The ruins of Cotswold Cottage are located in the Maroon district of Boonah Shire. They comprise the remains of a cottage constructed largely of squared rubble uncoursed.

Very little of the formerly six-roomed structure survives. Still standing is the southern thick rubble wall of a former small square room (a former living area) at the northern end of the cottage, and part of the eastern wall of this room. The southern wall is 600 mm thick, consisting of two external layers of squared rubble with a hearting or core of smaller rubble off-cuts and mortar. In this wall there is a low doorway, which has a lintel of three thick timber slabs.

Parts of the lower sections of the other three walls of this room survive. The internal stones are extant to a height of up to one metre, but the outer layers have collapsed. The position of a window opening in each side wall is discernible. There are indications that the collapsed northern wall formerly incorporated a chimneystack.

External to this room are a number of hardwood posts, two each to the east, south and western sides respectively. They are tenoned at the top. Their layout is suggestive of their having supported a veranda roof extending around three sides of the living space at the northern end of the house.

South of the principal standing wall are remnants of the eastern external wall of the southern section of the cottage, reduced to approximately 500 mm in height, and of similar materials and construction as the standing wall.

The cottage ruins are located on an elevated site in a cleared paddock close to Cotswold Road. Stones that appear to be part of the former walls are scattered over a wide area surrounding the ruins. A number of native trees including Flindersia australis (crow's ash) and Flindersia collina (leopard ash), some probably dating from the construction of the cottage, are growing nearby. There is evidence that some of these trees may have originally formed a windbreak near the western edge of the homestead paddock. A copse is located to the southwest of the ruins and a crow's ash tree about 50 m to the north. A fallen tree is located between these. A further mature crow's ash is located to the east of the ruins close to a boundary fence. South of the property, Mount Maroon forms a dramatic backdrop to the ruins.

== Heritage listing ==
Cotswold Cottage was listed on the Queensland Heritage Register on 21 October 1992 having satisfied the following criteria.
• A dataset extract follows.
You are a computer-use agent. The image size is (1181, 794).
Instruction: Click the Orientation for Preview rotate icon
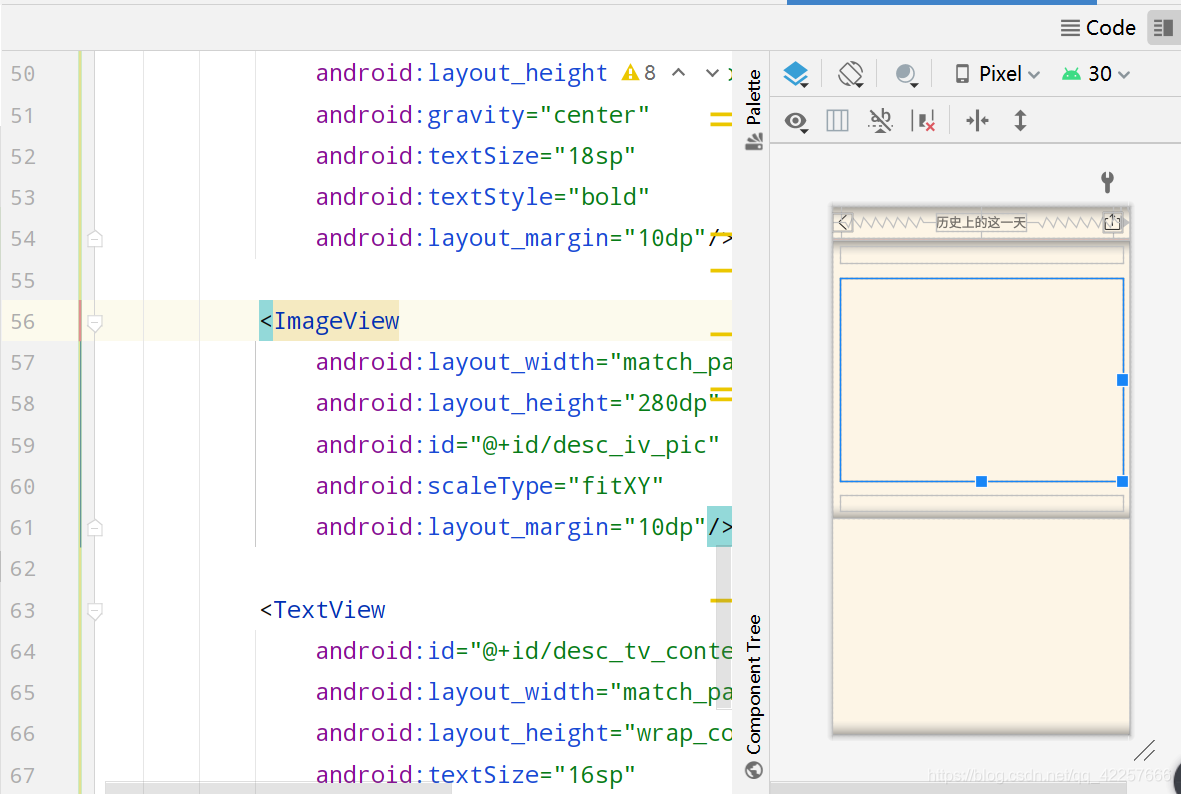[851, 74]
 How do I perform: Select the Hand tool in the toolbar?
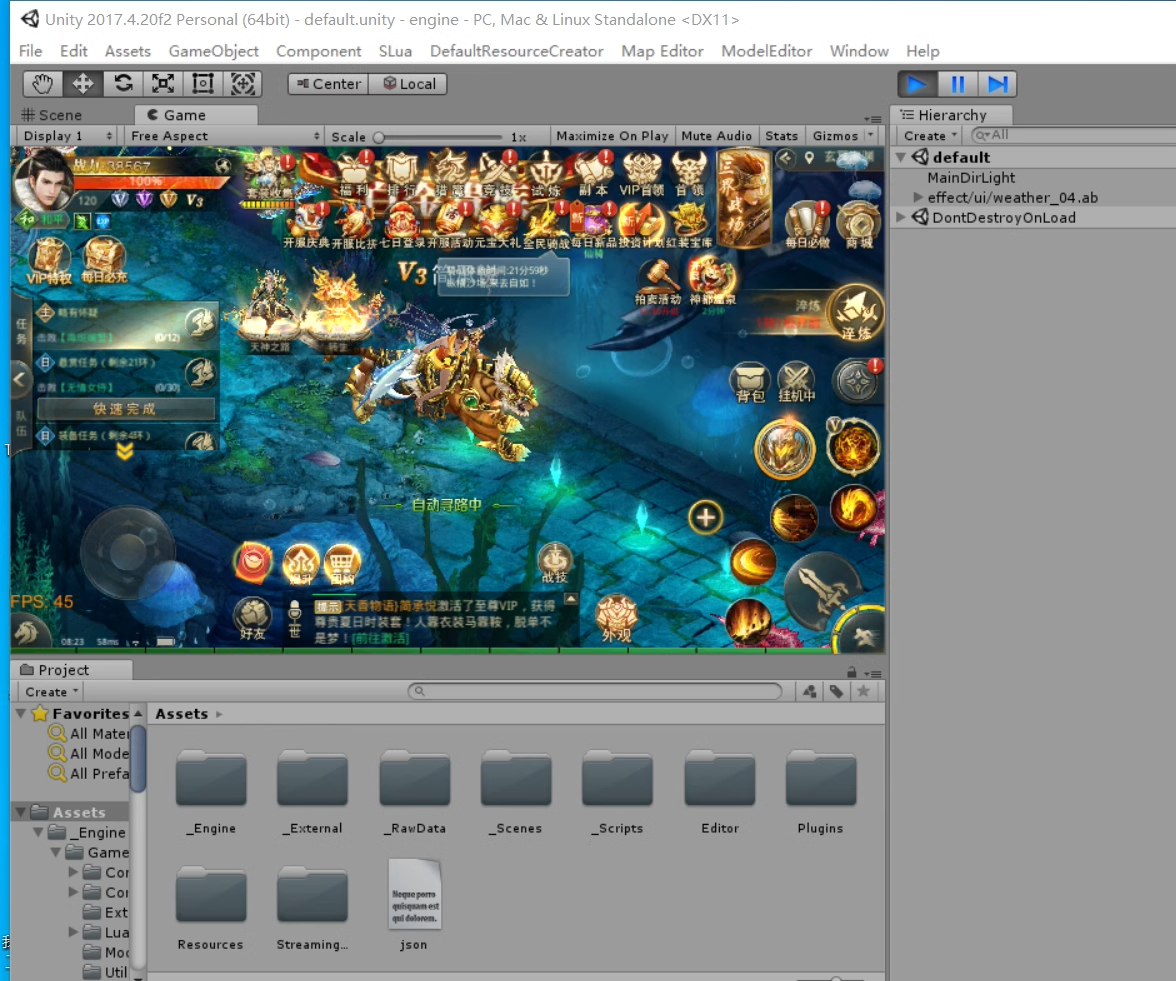pos(43,84)
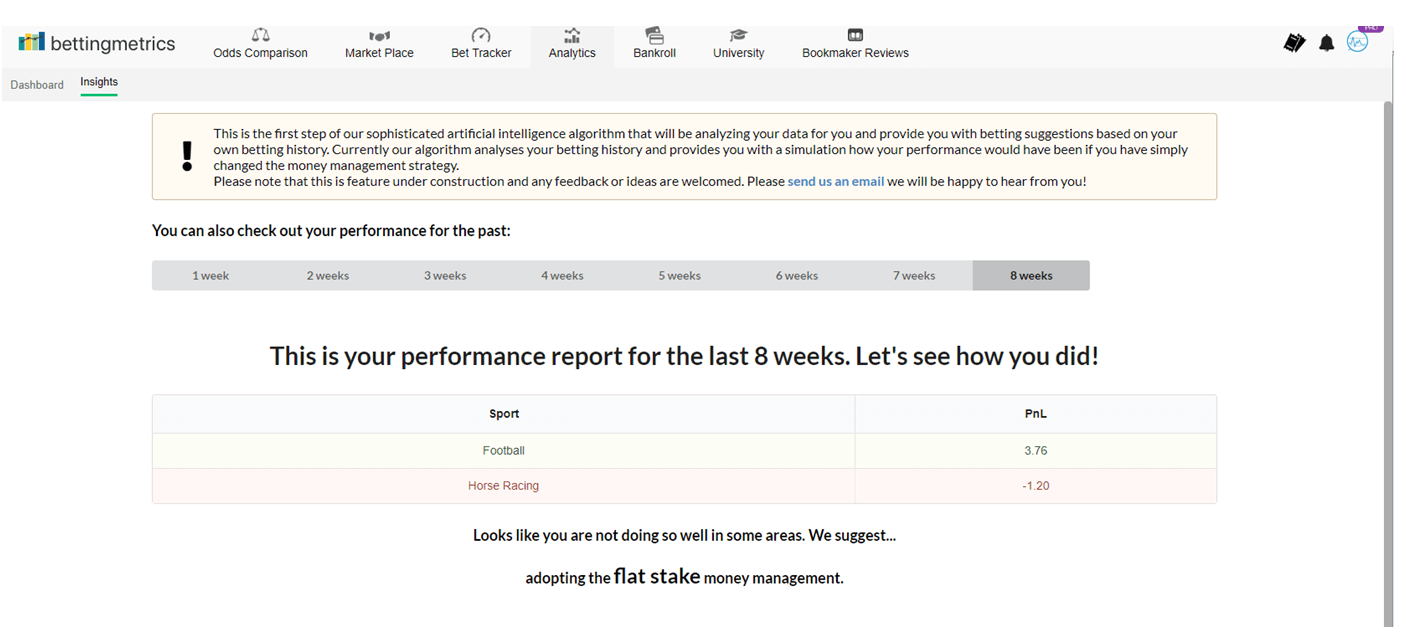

The place is important in demonstrating the evolution or pattern of Queensland's history.

Selector FW Cook constructed Cotswold Cottage in stages between 1888 and the late 1890s. The ruins of this place are important in demonstrating the transplantation and adaptation of traditional English stone construction techniques using local materials. Cook was a builder from the Cotswold district in England and at his Maroon property he used locally obtained iron bark slabs, stone and a mortar mix of clay and cow manure for the walls of the house. He used a range of flooring techniques and finishes, including stone paving, bitumen and floorboards hand-painted to resemble linoleum. The place contributes to our understanding of early house construction techniques employed by small-scale immigrant selectors in rural Queensland, especially the use of local and recycled materials, and to our understanding of past lifestyles.

The place has potential to yield information that will contribute to an understanding of Queensland's history.

The remains of the cottage have the potential to yield further information that will contribute to an understanding of the evolution of and external influences on, vernacular Queensland buildings. This potential is enhanced by surviving documentary evidence, including a family history written by the great-granddaughter of the builder of the cottage and recorded recollections of the builder's grandson. These sources provide details of finishes and how the place functioned. This information combined with remnant fabric has the potential to contribute further to our understanding of a way of life no longer common.